Your task
Swap "Screen dimensions" for "Display size" in the stretch from the line containing "Screen dimensions: 1920x1080" through the line containing "will [x=518, y=357].", and give back only those lines, with nothing else altered.
-- START Material for this task --
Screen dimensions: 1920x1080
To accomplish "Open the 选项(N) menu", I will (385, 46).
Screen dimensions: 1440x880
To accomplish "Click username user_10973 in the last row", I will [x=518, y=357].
-- END Material for this task --
-- START Material for this task --
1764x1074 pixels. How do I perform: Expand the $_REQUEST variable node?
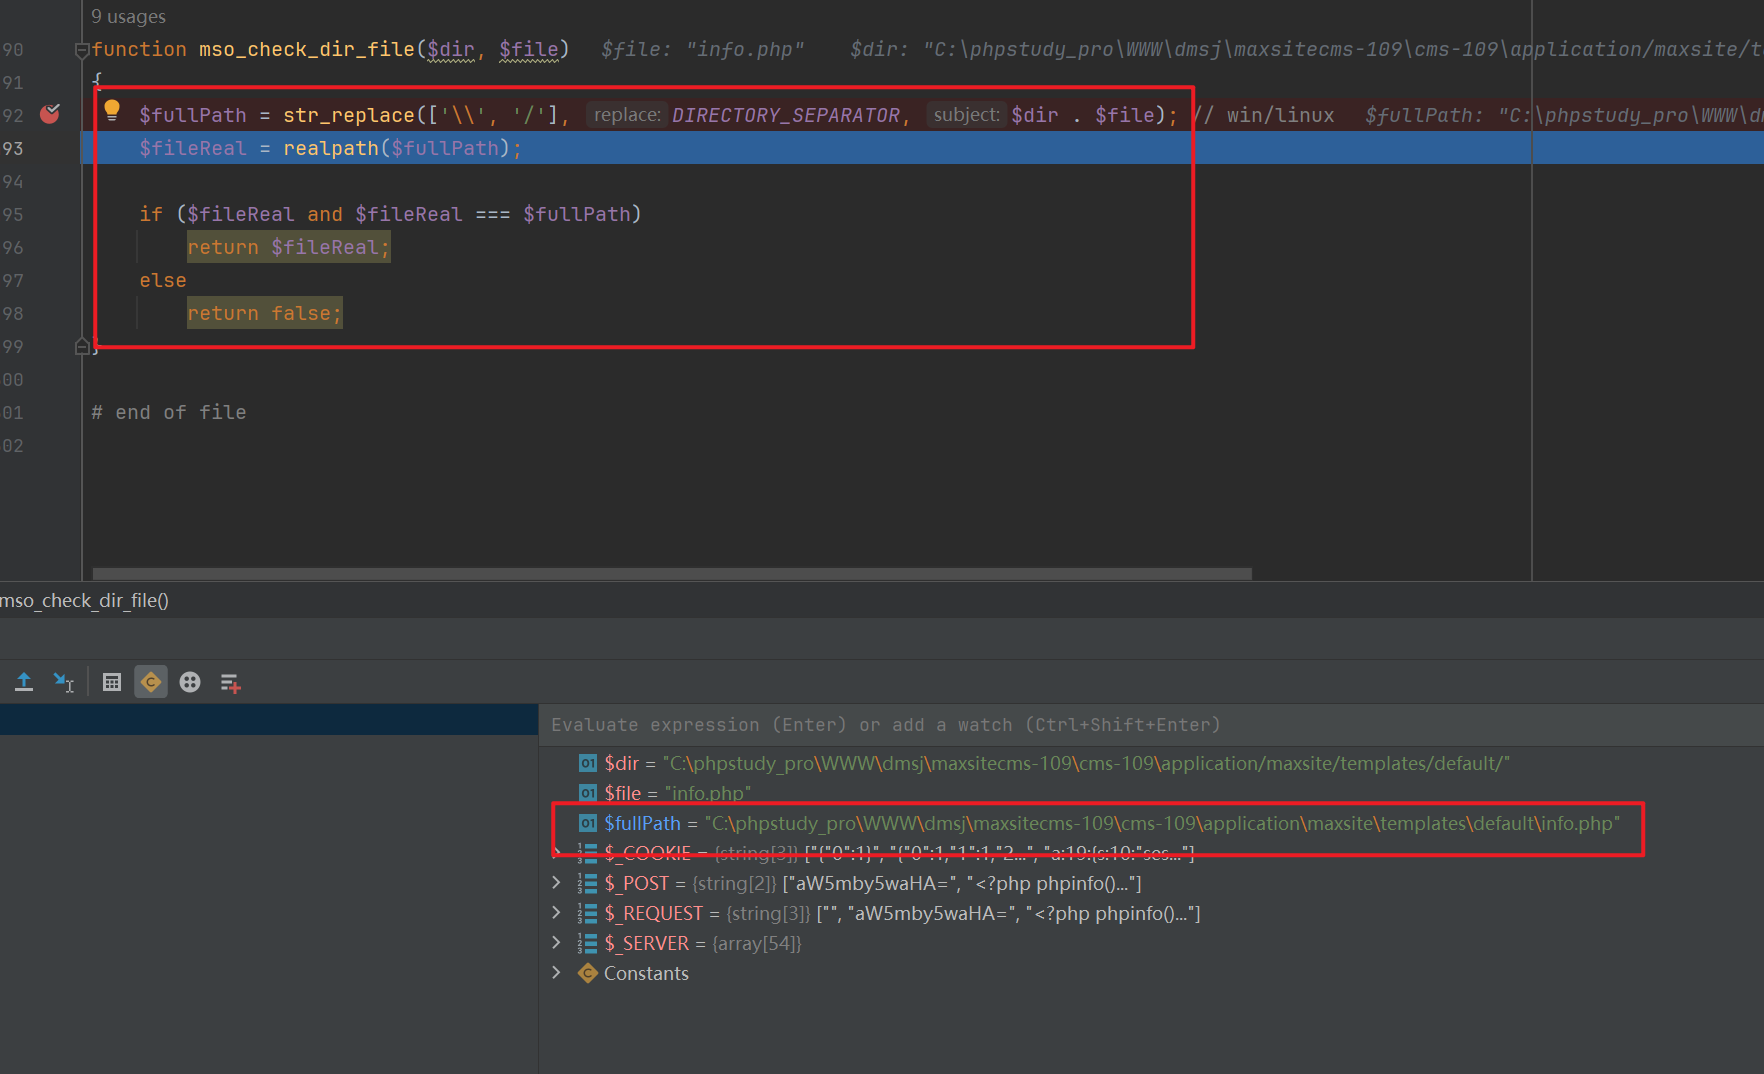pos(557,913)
-- END Material for this task --
The solution
Display size: 1920x1080
To accomplish "Open the 选项(N) menu", I will (385, 46).
Display size: 1440x880
To accomplish "Click username user_10973 in the last row", I will [x=518, y=357].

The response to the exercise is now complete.